Drei weitere illustrierte Verserzählungen Buschs berichten von menschlichem und tierischem Schabernack, von Pech und Strafe – voll Spott und nicht weniger heiter, drastisch oder grausam als Max und Moritz: „Die fromme Helene“, „Fipps der Affe“, „Plisch und Plum“ sowie „Hans Huckebein, der Unglücksrabe“.

Sei es freundlich, sei es böse,
meist genügend klar und scharf
klingt des Mundes Wortgetöse
für den täglichen Bedarf.

Doch die Höchstgefühle heischen
ihren ganz besondern Klang;
dann sagt Grunzen oder Kreischen
mehr als Rede und Gesang. Aber Wilhelm Busch hat uns auch eine große Anzahl „richtiger“ Gedichte hinterlassen, zum Beispiel in der Sammlung „Kritik des Herzens“ (1874). Doch in ihnen geht es weder um die Schönheit der Natur noch um Liebe oder Trauer.

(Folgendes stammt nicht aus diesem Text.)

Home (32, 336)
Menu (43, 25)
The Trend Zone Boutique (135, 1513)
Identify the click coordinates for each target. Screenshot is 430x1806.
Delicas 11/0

Die meisten selbst dieser Gedichte sind spöttisch, teils von beißendem Hohn. Offenbar war es Buschs Anliegen, die  doppelte, die unechte Moral seiner bürgerlichen, seiner spießbürgerlichen Zeitgenossen zu entlarven oder den seit je oft eklatanten Gegensatz von menschlicher Schwäche und überzogener Selbsteinschätzung vorzuführen. Damit hat er sicher manches Tabu seiner Biedermeier-Zeit berührt. Immer wieder hat er warnend oder lachend den Aufprall hehrer Gefühle auf dem harten, kalten Boden der Realität genüsslich dargestellt.

Der Zeichner und Dichter Wilhelm Busch (1832-1908), geboren in Stadthagen bei Hannover und gestorben am Fuße des Harz, wurde an den Kunst-Akademien Düsseldorf, Antwerpen und München ausgebildet. Das zeit- und kulturkritische Werk fand schon zu seinen Lebzeiten erhebliche Beachtung. Seinen Ruhm begründete und erhält bis heute in erster Linie „Max und Moritz“. – Buschs Werke sind in verschiedenen Sammlungen in den Buchhandlungen zu finden. Für 2 Euro ist „Max und Moritz“ als „Reclamheft“ (Reclam Universal-Bibliothek Nr. 18218) zu haben.